A drier than expected winter has caused a collapse in sentiment among primary producers, with implications for businesses throughout the food supply chain.
The latest Rabobank Rural Confidence Survey polled around 1,000 primary producers nationally and found that sentiment among our farmers has dropped to a four-year low after a winter that brought record high temperatures and little rainfall.
While a four-year low may not sound drastic on its own, it is significant given it beats the hit to local farmer confidence wrought by cyclones in Queensland during that time.
The number of farmers expecting a worsening outlook over the next 12 months almost trebled to 27 per cent compared with the previous survey.
Concerns around the dry season were particularly heightened in the cropping sector, with 76 per cent of grain producers with a negative outlook blaming seasonal conditions.
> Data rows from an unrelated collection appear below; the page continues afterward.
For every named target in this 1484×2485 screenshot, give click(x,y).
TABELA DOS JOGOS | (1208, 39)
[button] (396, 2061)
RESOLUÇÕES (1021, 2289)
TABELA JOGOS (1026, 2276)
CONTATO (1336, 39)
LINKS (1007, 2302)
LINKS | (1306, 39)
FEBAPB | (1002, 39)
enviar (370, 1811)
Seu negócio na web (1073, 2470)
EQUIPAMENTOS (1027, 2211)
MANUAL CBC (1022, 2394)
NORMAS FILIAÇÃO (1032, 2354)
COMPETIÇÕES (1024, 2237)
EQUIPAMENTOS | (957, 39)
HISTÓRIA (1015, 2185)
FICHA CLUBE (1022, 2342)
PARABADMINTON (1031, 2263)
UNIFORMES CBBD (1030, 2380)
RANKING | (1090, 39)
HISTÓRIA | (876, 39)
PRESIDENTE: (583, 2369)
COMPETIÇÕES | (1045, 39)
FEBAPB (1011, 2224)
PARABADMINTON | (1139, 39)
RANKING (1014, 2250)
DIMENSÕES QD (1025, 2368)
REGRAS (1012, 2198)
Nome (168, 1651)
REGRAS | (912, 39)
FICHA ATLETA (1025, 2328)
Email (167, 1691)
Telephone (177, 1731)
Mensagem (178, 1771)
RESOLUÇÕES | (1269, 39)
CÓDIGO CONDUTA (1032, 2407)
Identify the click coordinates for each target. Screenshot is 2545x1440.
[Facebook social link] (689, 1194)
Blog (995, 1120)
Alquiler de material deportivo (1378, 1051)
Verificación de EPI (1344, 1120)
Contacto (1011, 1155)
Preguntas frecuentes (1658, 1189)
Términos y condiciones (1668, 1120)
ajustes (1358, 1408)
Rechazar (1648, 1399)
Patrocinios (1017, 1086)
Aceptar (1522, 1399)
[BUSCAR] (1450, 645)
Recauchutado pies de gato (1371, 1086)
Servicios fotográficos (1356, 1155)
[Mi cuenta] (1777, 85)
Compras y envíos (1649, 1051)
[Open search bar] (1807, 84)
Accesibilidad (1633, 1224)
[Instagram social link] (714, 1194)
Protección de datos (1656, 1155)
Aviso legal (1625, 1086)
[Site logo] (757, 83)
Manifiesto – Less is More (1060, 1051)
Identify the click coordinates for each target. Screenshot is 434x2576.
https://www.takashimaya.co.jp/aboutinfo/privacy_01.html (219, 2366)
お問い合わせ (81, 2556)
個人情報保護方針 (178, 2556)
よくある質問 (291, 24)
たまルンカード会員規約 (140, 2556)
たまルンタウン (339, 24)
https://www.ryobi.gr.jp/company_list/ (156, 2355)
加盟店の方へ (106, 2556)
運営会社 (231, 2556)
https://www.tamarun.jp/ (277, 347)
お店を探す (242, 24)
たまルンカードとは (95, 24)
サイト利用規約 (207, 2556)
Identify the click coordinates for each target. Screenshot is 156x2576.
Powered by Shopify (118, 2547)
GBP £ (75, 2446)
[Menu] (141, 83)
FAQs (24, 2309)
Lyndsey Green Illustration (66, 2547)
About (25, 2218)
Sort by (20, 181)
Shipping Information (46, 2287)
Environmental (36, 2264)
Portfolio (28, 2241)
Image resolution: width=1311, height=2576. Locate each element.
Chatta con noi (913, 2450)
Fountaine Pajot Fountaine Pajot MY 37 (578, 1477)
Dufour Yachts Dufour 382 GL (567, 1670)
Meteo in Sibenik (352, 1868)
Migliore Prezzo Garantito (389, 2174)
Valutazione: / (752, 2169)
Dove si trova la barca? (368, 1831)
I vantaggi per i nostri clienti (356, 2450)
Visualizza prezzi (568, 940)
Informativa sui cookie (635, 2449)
“While early August rainfall provided a reprieve in some areas, conditions remain very dry in the central and northern cropping regions of Western Australia and across much of the eastern seaboard,” said Rabobank’s national manager, Country Banking - Australia, Todd Charteris.
“Victoria is the exception however, with much of the state receiving good falls in recent weeks, and that rain band extending into southern New South Wales and the north of Tasmania.”
However, long-term prospects for the agricultural economy remain overwhelmingly positive, with a near unanimous 95 per cent of respondents expecting their businesses to have long-term viability.